# [Excerpted text]
━━━━━━━━━━━━━━━━

# Do you carry IWB or OWB Lets see some pics!



## -gunut- (May 8, 2006)

So inside or outside. Lets see some pics of how you carry the gun on you!


----------



## js (Jun 29, 2006)

*Owb*

I'm basically standing in front of the mirror and taking the picture, hence the light reflection... Anyway....

















Belt & Holster: Galco
Gun: Beretta Cougar 8000F

These are old pictures, I no longer have the Cougar...but still carry the same way with my Kimber Pro CDP II...Still use a Galco holster, but not a Fletch. I'm using a concealable - no thumb break. I guess I should just take a new picture...


----------



## Guest (Jul 12, 2006)

Shouldn't this be in the CCW section?


----------



## Shipwreck (Jan 26, 2006)

Maser said:


> Shouldn't this be in the CCW section?


Ah, but it is Maser... But it is...


----------



## Maximo (May 26, 2006)

My always on me at home gun. p64 (a.k.a. Polish Makarov)









M&P in DeSantis thumbreak scabbard. This is usually how I carry this one, but I do have an IWB for it and do use it as well.

━━━━━━━━━━━━━━━━

# [Listing]
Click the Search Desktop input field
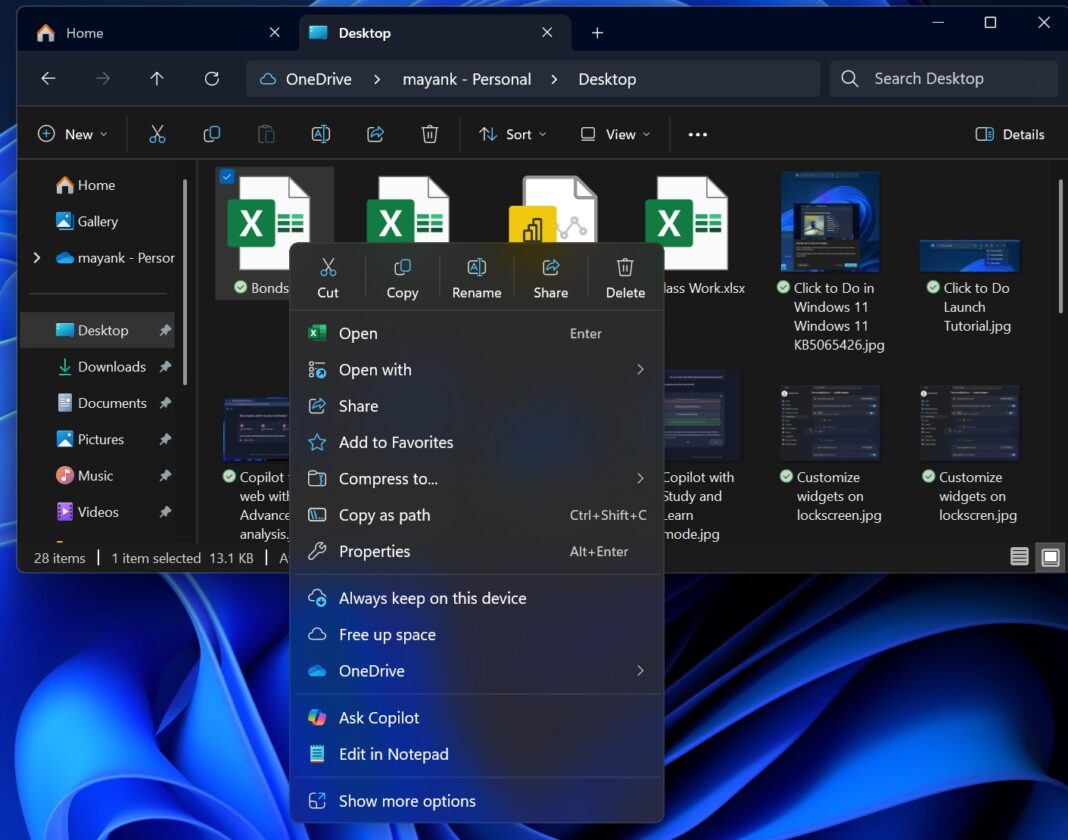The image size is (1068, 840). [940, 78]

━━━━━━━━━━━━━━━━

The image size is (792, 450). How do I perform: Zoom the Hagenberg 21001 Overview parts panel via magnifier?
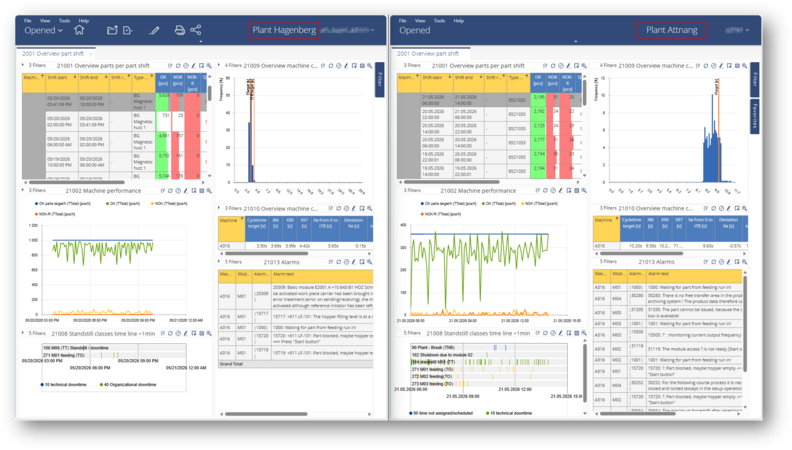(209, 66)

━━━━━━━━━━━━━━━━

In the forum thread about inside- or outside-the-waistband carry, which gun does js say appears in the old pictures? The records have nothing to do with the forum thread.

# [Full response]
A Beretta Cougar 8000F.